[Records from a collection]
'''

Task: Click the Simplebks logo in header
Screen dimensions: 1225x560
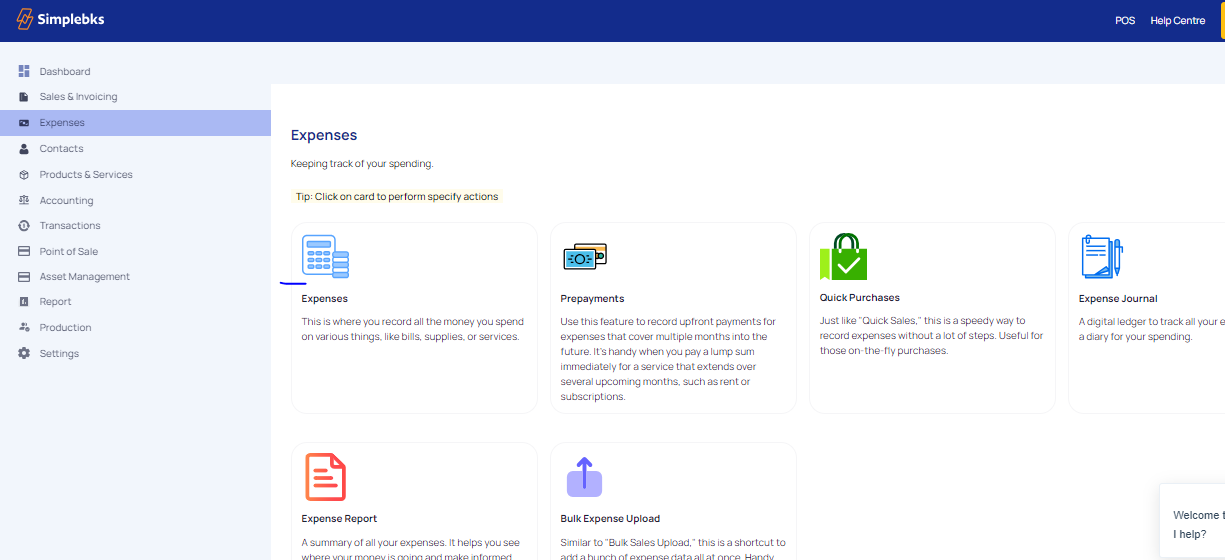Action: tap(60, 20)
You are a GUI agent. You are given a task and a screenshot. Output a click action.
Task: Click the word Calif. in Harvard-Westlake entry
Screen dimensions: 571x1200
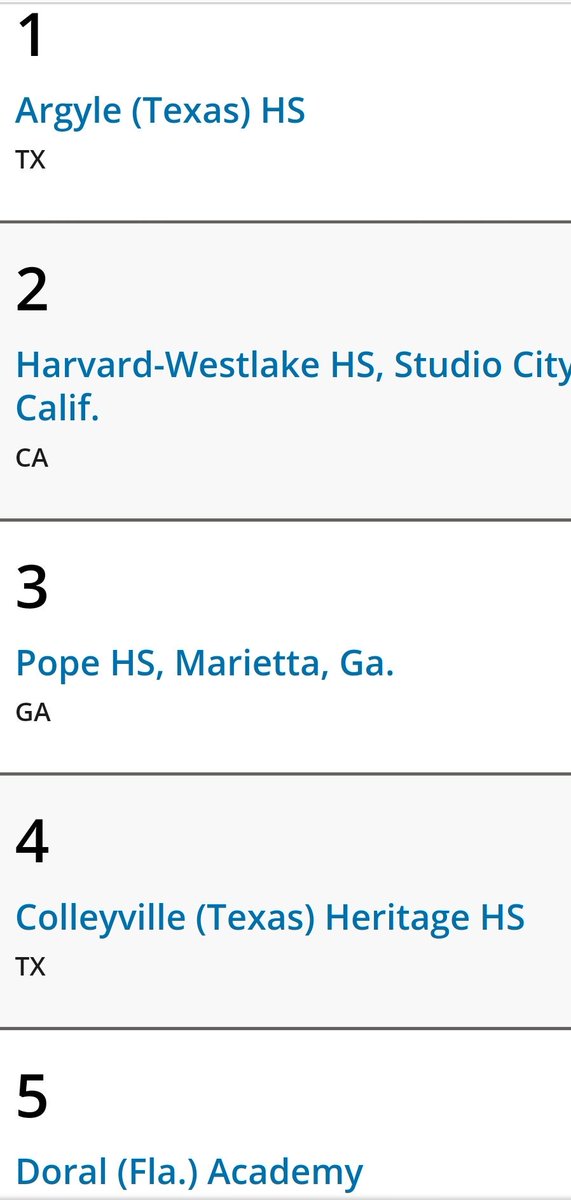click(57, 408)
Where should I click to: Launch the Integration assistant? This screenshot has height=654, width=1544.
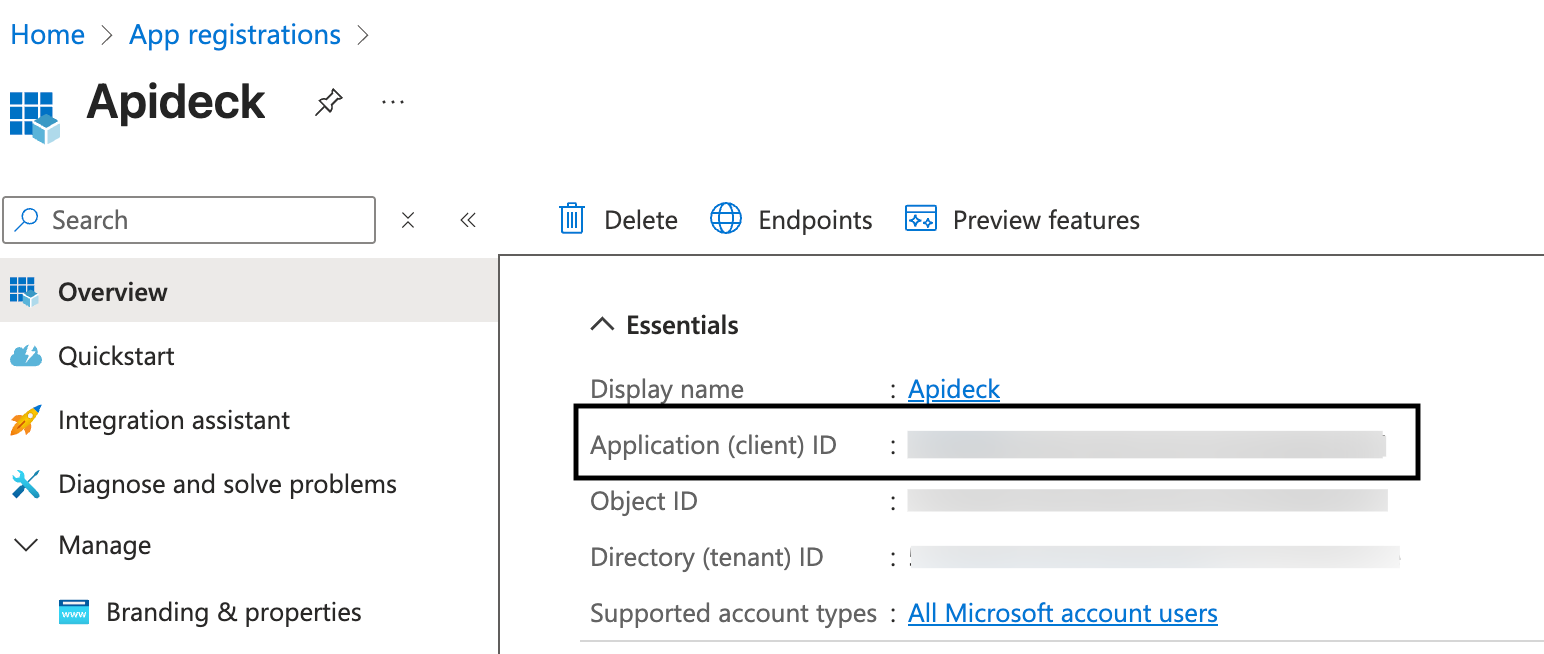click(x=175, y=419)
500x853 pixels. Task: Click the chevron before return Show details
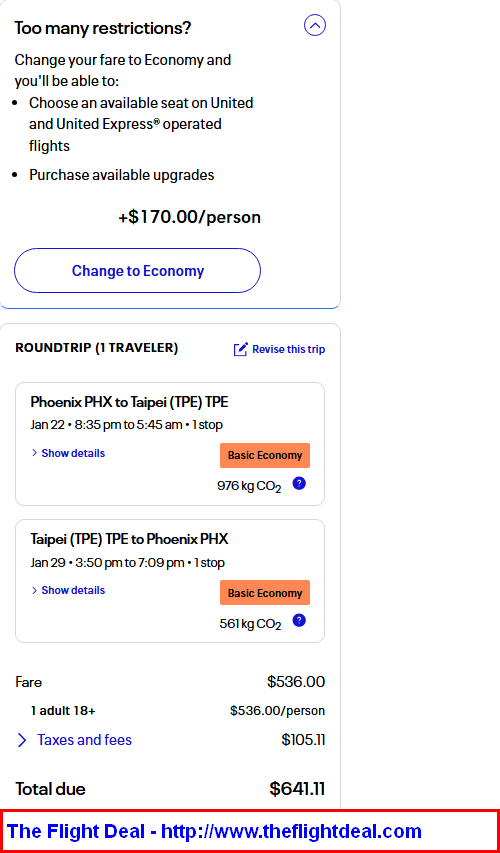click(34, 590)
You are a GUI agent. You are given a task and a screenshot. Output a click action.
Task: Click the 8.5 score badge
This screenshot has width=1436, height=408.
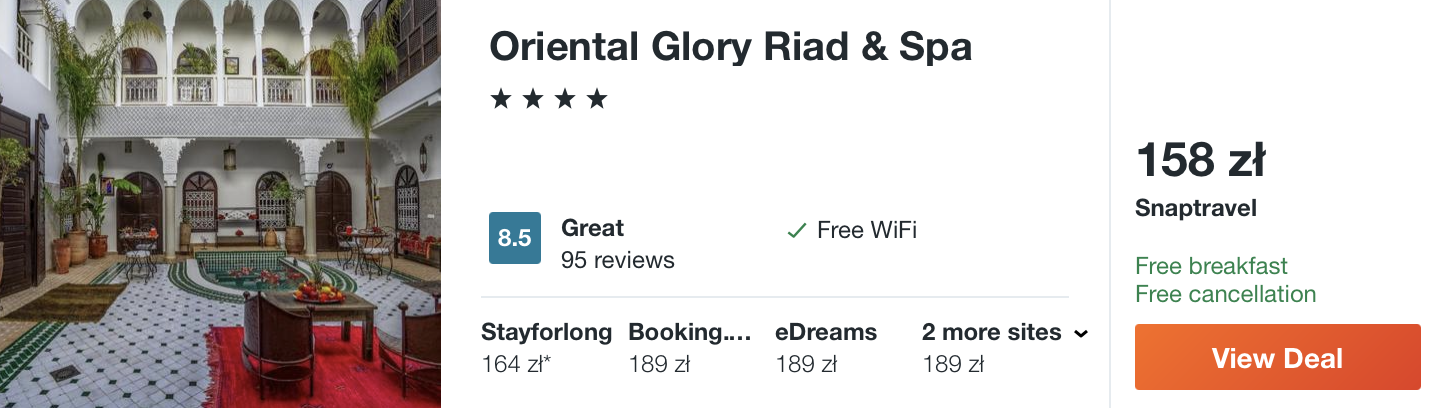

'''
'''

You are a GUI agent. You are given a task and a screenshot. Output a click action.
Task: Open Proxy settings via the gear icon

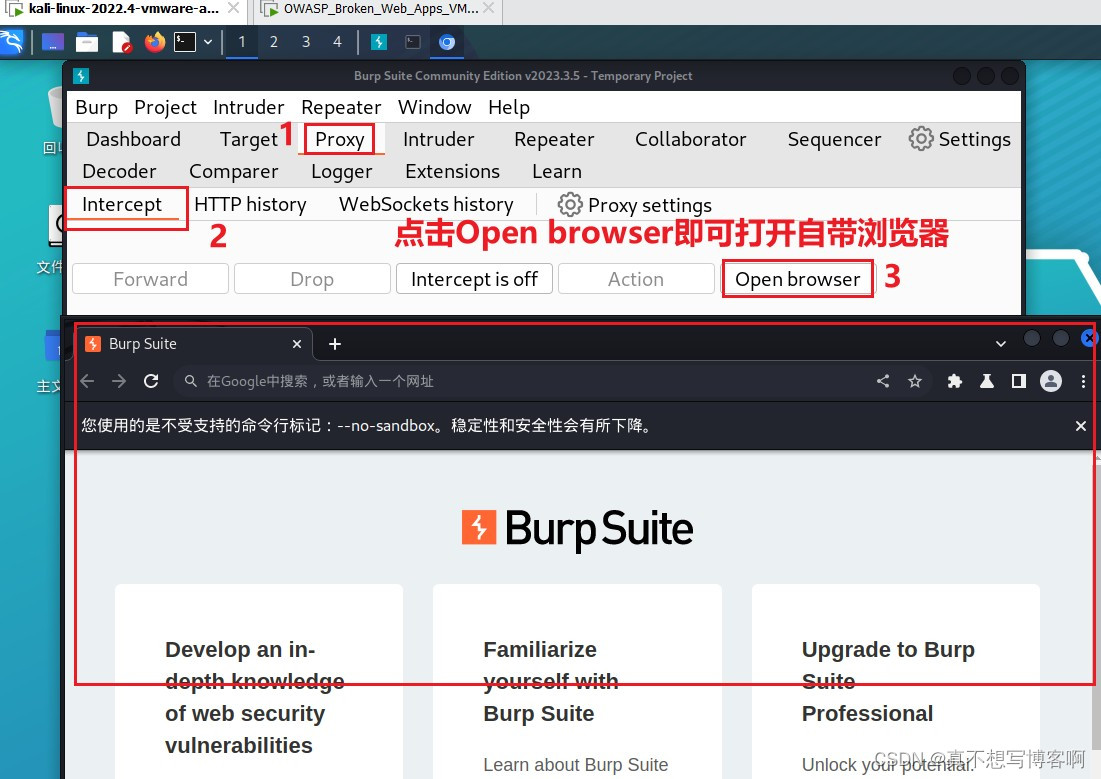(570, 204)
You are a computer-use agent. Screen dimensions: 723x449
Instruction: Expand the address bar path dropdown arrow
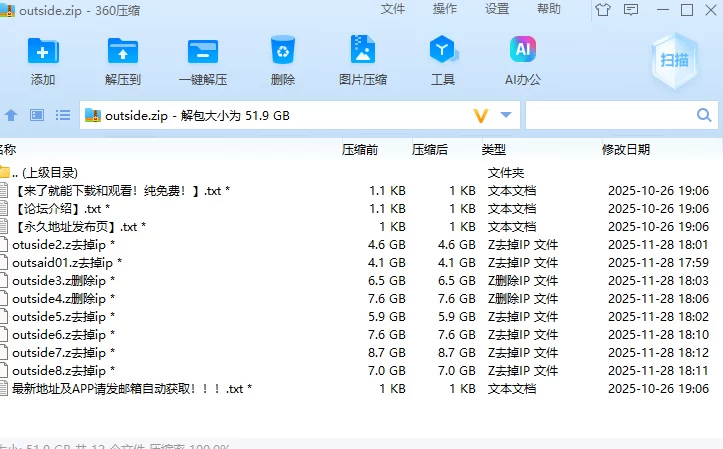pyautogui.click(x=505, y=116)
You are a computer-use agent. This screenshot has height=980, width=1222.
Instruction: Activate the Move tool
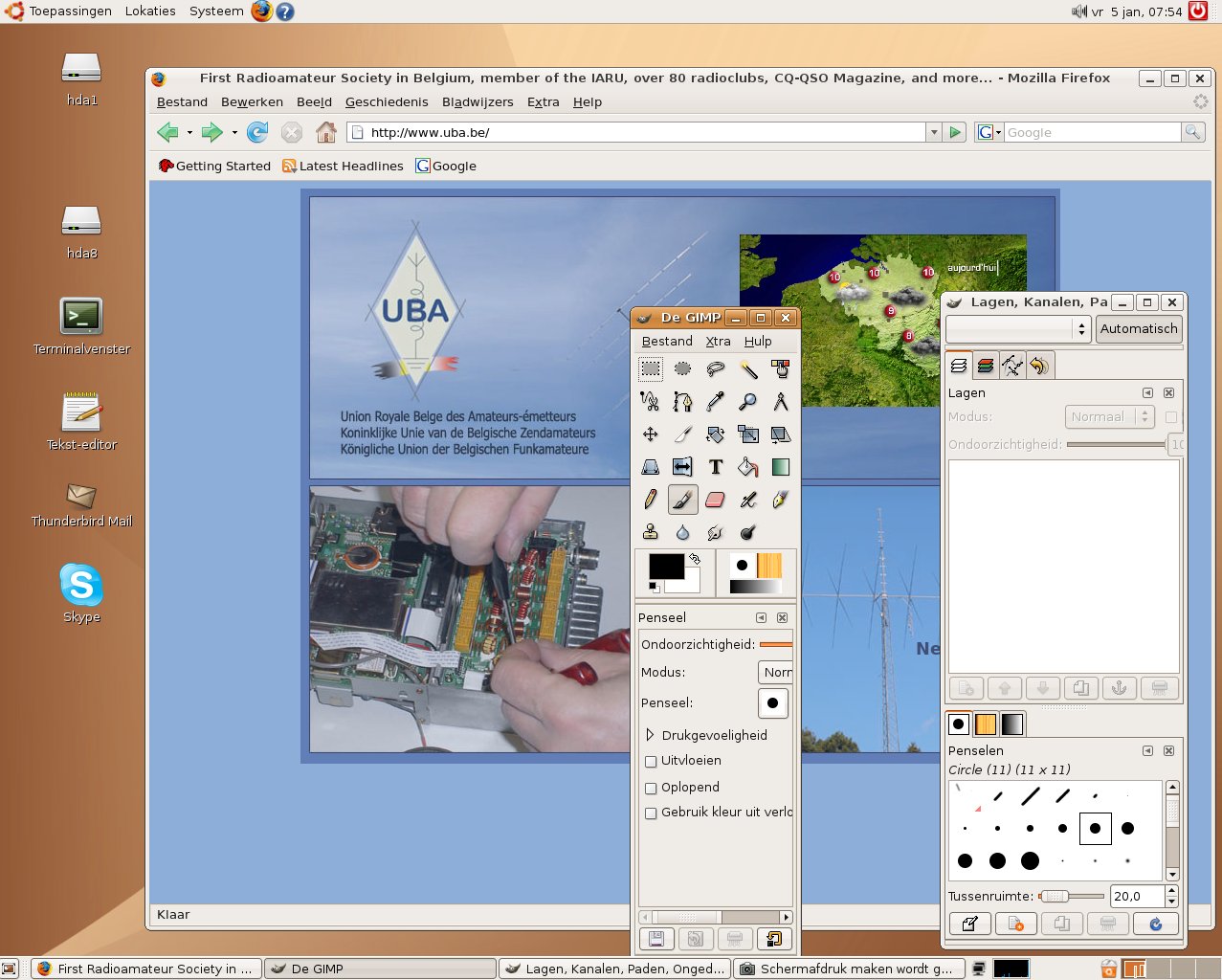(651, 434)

'''
'''

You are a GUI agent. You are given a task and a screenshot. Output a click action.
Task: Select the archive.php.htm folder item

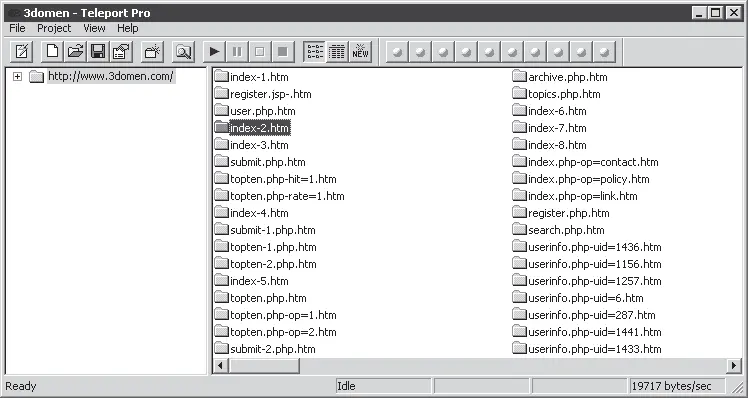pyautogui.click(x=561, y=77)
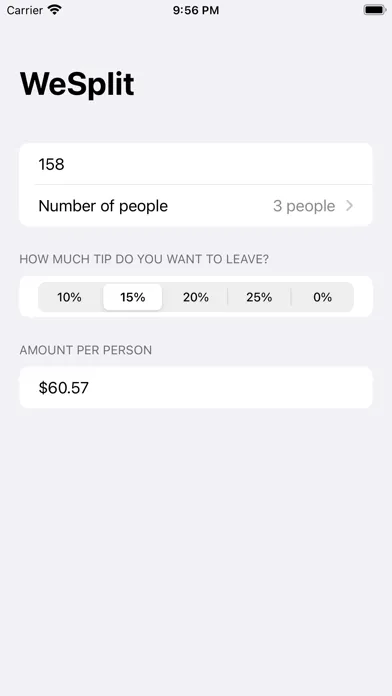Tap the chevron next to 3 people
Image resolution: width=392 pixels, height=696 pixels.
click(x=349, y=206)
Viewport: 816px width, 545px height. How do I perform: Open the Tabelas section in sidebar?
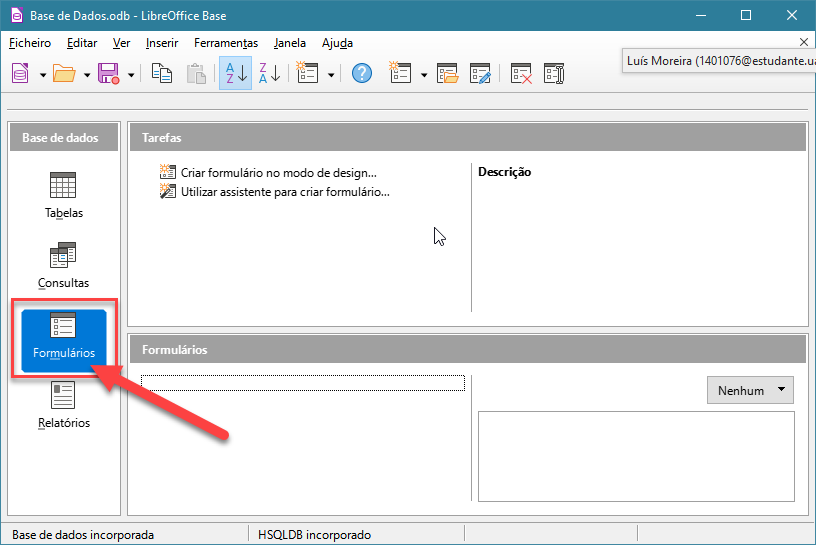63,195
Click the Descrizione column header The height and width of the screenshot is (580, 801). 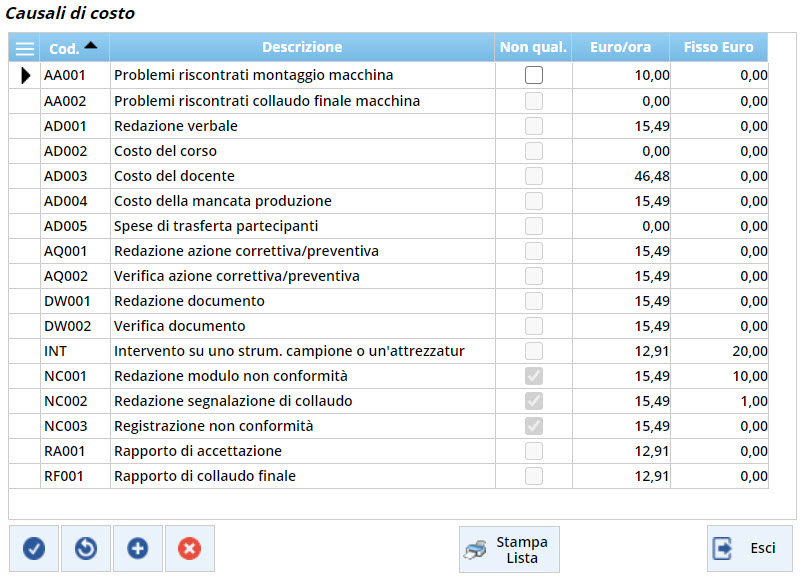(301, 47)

'''

[WHAT YOU HAVE TO DO]:
What you return must match, character for character, the lines above from the one with "Task: Click the Simplebks logo in header" through the one with "Task: Click the 8.5 score badge", minus any pictures.

[TASK SOLUTION]:
Task: Click the Simplebks logo in header
Screen dimensions: 1225x560
Action: tap(60, 20)
You are a GUI agent. You are given a task and a screenshot. Output a click action.
Task: Click the word Calif. in Harvard-Westlake entry
Screen dimensions: 571x1200
click(57, 408)
Where should I click to: Launch the Integration assistant? This screenshot has height=654, width=1544.
click(x=175, y=419)
500x853 pixels. Task: Click the chevron before return Show details
click(34, 590)
You are a GUI agent. You are given a task and a screenshot. Output a click action.
Task: Click the 8.5 score badge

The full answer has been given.